## Source data:

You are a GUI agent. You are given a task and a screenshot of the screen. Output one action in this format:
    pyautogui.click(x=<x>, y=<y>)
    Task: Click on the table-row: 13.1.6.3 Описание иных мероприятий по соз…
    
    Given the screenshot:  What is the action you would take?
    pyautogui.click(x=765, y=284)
--
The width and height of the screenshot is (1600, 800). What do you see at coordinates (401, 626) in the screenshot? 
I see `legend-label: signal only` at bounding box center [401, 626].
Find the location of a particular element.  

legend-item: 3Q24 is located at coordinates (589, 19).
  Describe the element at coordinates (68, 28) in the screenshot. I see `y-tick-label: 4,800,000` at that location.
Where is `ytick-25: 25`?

## Required action:
Repeat the stretch of rows from the line that contains "You are a GUI" through the line that contains "pyautogui.click(x=765, y=284)", both included, character for character.

## Exercise result:
You are a GUI agent. You are given a task and a screenshot of the screen. Output one action in this format:
    pyautogui.click(x=<x>, y=<y>)
    Task: Click on the table-row: 13.1.6.3 Описание иных мероприятий по соз…
    
    Given the screenshot:  What is the action you would take?
    pyautogui.click(x=765, y=284)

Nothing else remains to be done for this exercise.